Shuttle Repairs to Be Tried in Spacewalk.
By JOHN SCHWARTZ and WARREN E. LEARY
Published: August 2, 2005.
HOUSTON, Aug. 1 - Astronauts will perform a landmark spacewalk on Wednesday morning to remove or clip two tiny strips of stiff cloth that are protruding from the belly of the shuttle Discovery and could cause dangerous heating during the craft's fiery re-entry into the atmosphere, officials said Monday.
Astronauts have never ventured to the underside of a shuttle during orbit or performed a safety-oriented repair during a mission.

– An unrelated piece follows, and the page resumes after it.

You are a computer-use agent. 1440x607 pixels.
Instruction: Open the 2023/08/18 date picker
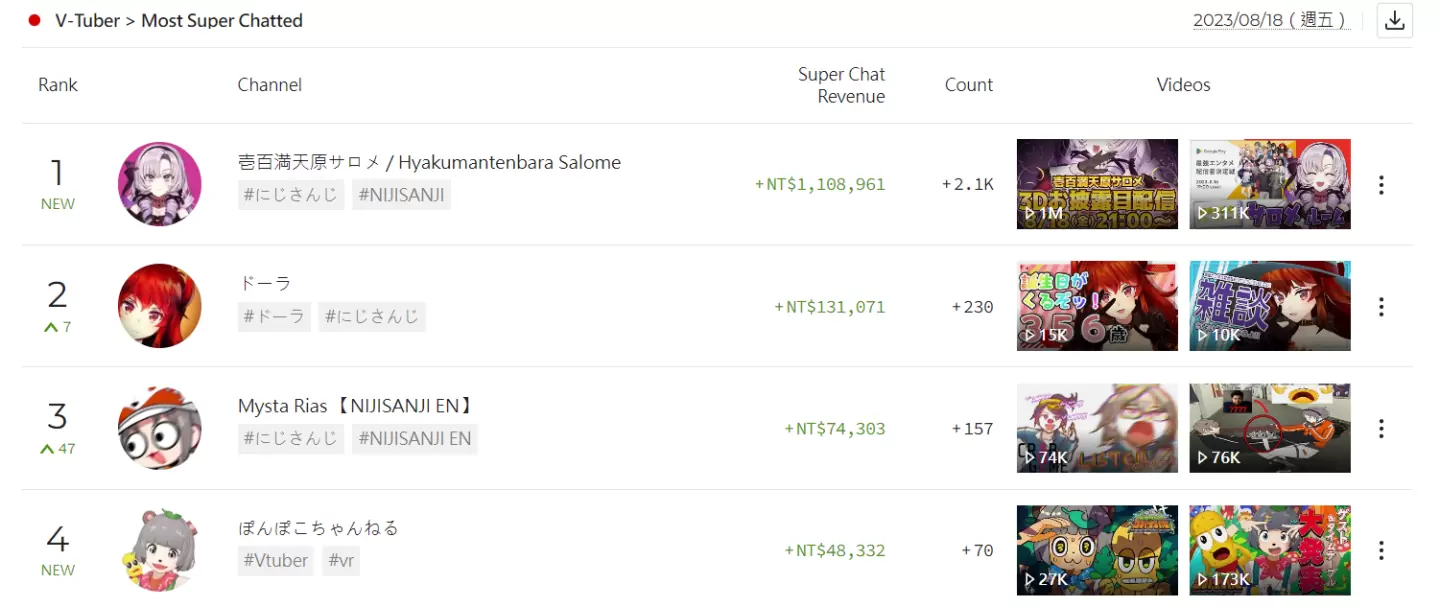pyautogui.click(x=1271, y=20)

At a briefing for reporters on Monday evening, mission managers said they were unsure whether the protruding strips of the cloth, known as gap fillers, were the kind of minor annoyance the shuttles had endured many times or whether they could severely damage the vehicle by disturbing the flow of superheated plasma that surrounds the craft in re-entry.

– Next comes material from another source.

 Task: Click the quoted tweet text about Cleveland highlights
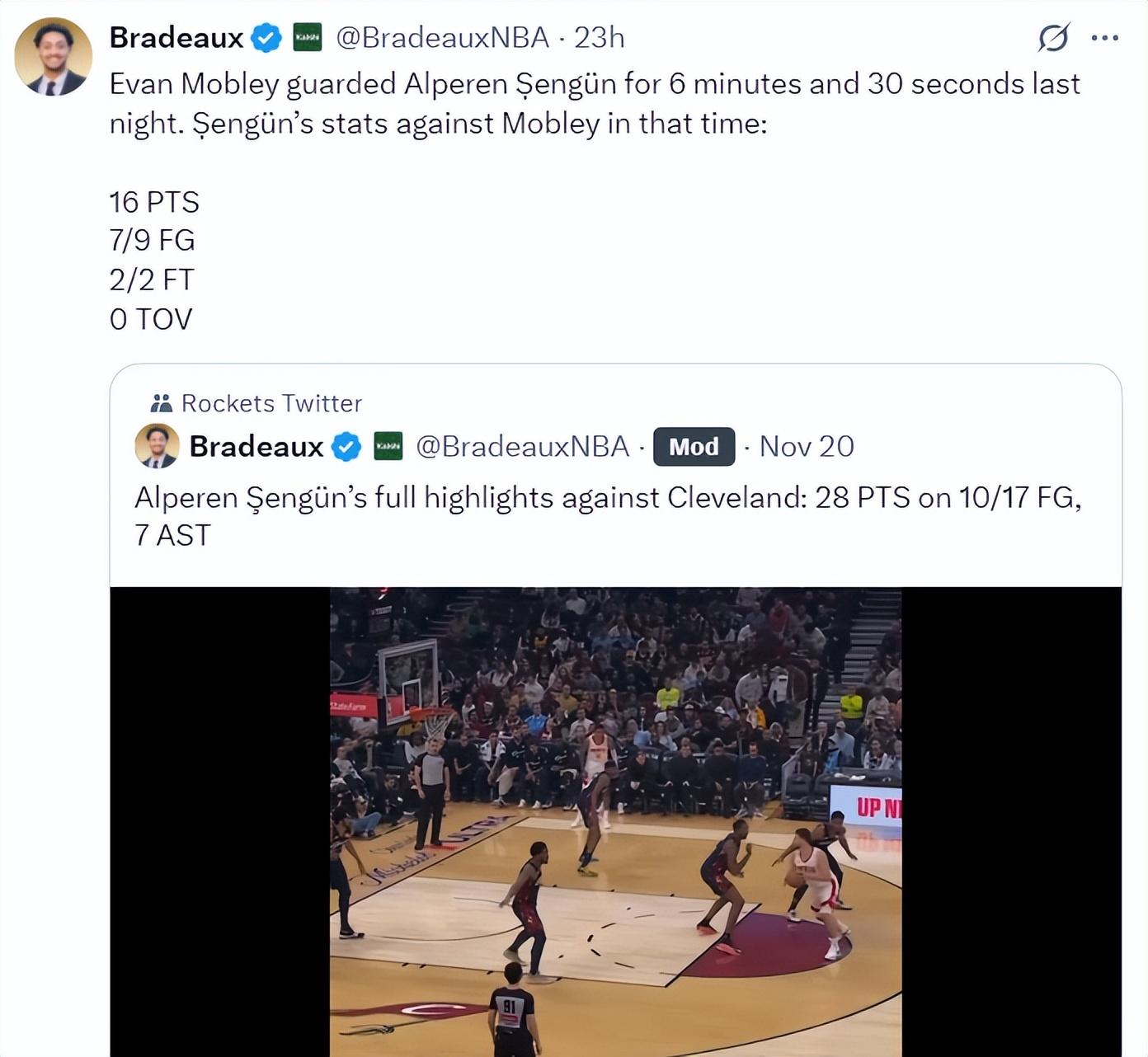pos(608,516)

The decision to try the repairs was made Monday afternoon by members of the mission management team, after they reviewed three days of research and analysis by engineers and scientists from around the nation. It required balancing the substantial risks of conducting a spacewalk, or extravehicular activity, with doing nothing on the assumption that all is well.

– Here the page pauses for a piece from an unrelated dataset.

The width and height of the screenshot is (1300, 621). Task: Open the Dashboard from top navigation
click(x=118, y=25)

"When you go E.V.A.," said N. Wayne Hale, the deputy manager of the shuttle program and chairman of the mission management team, "you always take risks." He added, however, that "it was prudent to take action."
Under some of the calculations, Mr. Hale said, the heat caused by one of the strips could expose panels on the leading edge of a wing to more heat than they were designed to resist. By comparison, he said, "the remedy is easy."
The spacewalk, Mr. Hale said, is straightforward, even though it will take astronauts to a part of the shuttle never visited during a mission and even though incidental damage could occur during the work.
Tools have been selected and gathered for the repairs, which will take place during a previously scheduled spacewalk to install a tool cabinet on the outside of the International Space Station.
The first strategy will be for the astronaut, Stephen K. Robinson, to simply grasp the two gap fillers with his thumb and forefinger and try to pluck them out. If that proves impossible, Mr. Hale said, Dr. Robinson will try to cut them with a blade that has been taped on the ends to prevent it from nicking thermal protection tiles. If that does not work, he will trim them to a quarter of an inch with special scissors designed for use in space.
The underside of the shuttle has thousands of gap fillers. As their name implies, they fill the gaps left between the shuttle's heat-resistant tiles so they do not grind against one another when the shuttle's body flexes under extreme temperatures.
Dangling gap fillers have been found before, and they are generally not considered a serious hazard. For that reason, Mr. Hale said, he did not initially encourage the repairs.
But the two gap fillers, one protruding 1.1 inches and the other 0.6 inches, are the longest ones ever measured so close to the shuttle's nose, where they can do the greatest amount of damage downstream. In 1995, the shuttle Columbia returned from a mission with a gap filler that was 0.9 inches long, or 1.4 inches when it was stretched out, and was 10 feet farther back on the bottom of the craft.
Under the safety-conscious environment at the National Aeronautics and Space Administration since the Columbia disaster in 2003, Mr. Hale said, "if we cannot prove that it's safe, then we don't want to go there."
The shuttle can return to Earth without either of these two gap fillers in place, mission managers said, because their chief purpose is to keep tiles from hitting each other during ascent.
The areas of uncertainty are enormous, mission managers said, because the physics of atmospheric entry are numbingly complex and the data on the way materials perform is limited to the 113 previous shuttle flights.
"Nobody else flies Mach 22 at 216,000 feet," said Chuck Campbell, a NASA manager in aerothermodynamics. "The only data that we've got comes from the shuttle."